Different humans can have the same lifespan, yet achieve different results. Think about Michelangelo or da Vinci… and then think about billions of unknown humans who lived the same age (at least thousands of them had the same lifespan and the same resources and opportunities for education). Analogically, half an hour may be not enough for an average self-improving AI, but may be plenty of time for a “Michelangelo of recursive self-improvement”. And before the experiments we don’t even know what is the distribution of such “Michelangelos” in the AI population.
Speaking about a learning curve is just a metaphor that can’t be taken too literally. Learning happens in jumps, some of them smaller, some of them larger, only in average in a long run it can be approximated by a curve. If a Moore’s law say that computers will be twice as fast in 18 months, it does not mean they get exactly 1.04 times faster every month. The improvement comes as a series of discrete steps. Learning to read gives humans ability to learn faster, but we cannot divide the effect and say what is the acceleration per letter of alphabet. And we also cannot look at the history of medical research, and conclude that according to its speed, the cure of cancer will be discovered exactly on the 31st of December 2017, 12:30 PM.

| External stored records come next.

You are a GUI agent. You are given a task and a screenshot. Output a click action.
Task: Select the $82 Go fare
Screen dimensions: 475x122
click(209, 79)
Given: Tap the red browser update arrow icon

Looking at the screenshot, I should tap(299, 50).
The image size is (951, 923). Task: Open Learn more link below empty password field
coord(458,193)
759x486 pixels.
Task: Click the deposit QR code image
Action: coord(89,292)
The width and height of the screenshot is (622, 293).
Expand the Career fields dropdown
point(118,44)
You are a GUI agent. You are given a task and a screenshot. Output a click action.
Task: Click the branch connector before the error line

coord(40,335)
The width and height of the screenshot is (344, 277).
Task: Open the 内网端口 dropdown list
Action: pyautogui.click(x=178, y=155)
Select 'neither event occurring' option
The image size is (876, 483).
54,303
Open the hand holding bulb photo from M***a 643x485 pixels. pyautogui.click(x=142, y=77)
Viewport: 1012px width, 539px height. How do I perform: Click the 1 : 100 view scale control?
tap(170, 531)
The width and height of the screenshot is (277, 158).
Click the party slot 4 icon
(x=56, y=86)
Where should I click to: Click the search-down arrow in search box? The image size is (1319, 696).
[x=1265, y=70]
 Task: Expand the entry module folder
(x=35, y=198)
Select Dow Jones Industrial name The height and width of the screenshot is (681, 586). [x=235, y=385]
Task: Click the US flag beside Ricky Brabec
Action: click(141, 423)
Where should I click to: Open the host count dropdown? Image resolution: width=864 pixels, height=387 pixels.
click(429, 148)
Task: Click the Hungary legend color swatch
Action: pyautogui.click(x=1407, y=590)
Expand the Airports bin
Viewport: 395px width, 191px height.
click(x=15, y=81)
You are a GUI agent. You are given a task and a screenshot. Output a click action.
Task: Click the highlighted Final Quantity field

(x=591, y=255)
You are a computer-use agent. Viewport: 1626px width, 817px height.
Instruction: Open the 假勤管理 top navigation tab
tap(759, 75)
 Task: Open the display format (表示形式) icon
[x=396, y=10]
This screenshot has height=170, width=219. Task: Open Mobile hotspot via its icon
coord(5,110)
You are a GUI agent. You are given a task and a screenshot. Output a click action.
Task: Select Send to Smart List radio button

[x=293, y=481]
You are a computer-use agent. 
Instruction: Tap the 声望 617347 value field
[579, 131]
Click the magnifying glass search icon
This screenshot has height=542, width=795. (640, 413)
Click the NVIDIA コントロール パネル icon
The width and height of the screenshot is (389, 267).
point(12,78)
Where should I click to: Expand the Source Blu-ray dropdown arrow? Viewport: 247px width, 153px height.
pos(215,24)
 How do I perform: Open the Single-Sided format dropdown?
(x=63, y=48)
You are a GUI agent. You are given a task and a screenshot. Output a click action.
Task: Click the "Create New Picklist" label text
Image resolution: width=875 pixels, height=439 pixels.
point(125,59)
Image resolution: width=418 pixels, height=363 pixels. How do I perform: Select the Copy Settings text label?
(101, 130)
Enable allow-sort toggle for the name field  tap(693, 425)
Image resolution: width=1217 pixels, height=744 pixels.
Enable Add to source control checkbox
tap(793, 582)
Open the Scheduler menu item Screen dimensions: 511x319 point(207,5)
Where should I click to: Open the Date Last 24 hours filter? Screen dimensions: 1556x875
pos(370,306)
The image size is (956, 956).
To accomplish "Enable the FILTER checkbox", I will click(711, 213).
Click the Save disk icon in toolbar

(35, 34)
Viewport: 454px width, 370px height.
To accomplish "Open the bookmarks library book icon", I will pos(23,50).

So if you think that to achieve some dangerous ability a system would have to run 35 minutes, I would recommend to run it no longer than 1 minute, preferably less, and then carefully analyze the results. Problem is, we can do this only as long as the AI is less intelligent that us. After this point we get to “AI does something, and we are too stupid to understand what it means, but it seems to work somehow” stage.
Agreed that once a system gets “smarter than us” all bets are off, which suggests that the important threshold for safety considerations is “how long will it take for algorithm X running on reference platform Y to get smarter than me.”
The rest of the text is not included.